While carrying out these tests, it became apparent that there was a limitation introduced due to the nature of the data interaction between client and server. The server is designed to be an echo server such that all data received from the client was sent back. Also, each client continually sends data (even if it's at a lower rate) to the server. This results in data always pending on the server's socket (either in the TCP buffers or in AFD's per-socket buffers, which are all non-paged pool). For the three well-performing models, only a single receive is performed at a time; however, this means that for the majority of the time, there is still data pending. It is possible to modify the server to perform a

non-blocking receive once data is indicated on the connection. This would drain the data buffered on the machine. The drawback to this approach in this instance is that the client is constantly sending and it is possible that the non-blocking receive could return a great deal of data, which would lead to starvation of other connections (as the thread or completion thread would not be able to handle other events or completion notices). Typically, calling a non-blocking receive until WSAEWOULDBLOCK works on connections where data is transmitted in intervals and not in a continuous manner.

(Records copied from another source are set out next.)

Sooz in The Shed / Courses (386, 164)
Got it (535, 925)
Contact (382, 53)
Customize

From these performance numbers it is easily deduced that WSAEventSelect and overlapped I/O offer the best performance. For the two event based models, setting up a thread pool for handling event notification is cumbersome but still allows for excellent performance for a moderately stressed server.

Once the connections increase and the number of threads increases, then scalability becomes an issue as more CPU is consumed for context switching between threads. The completion port model still offers the ultimate scalability because CPU usage is less of a factor as the number of clients increases.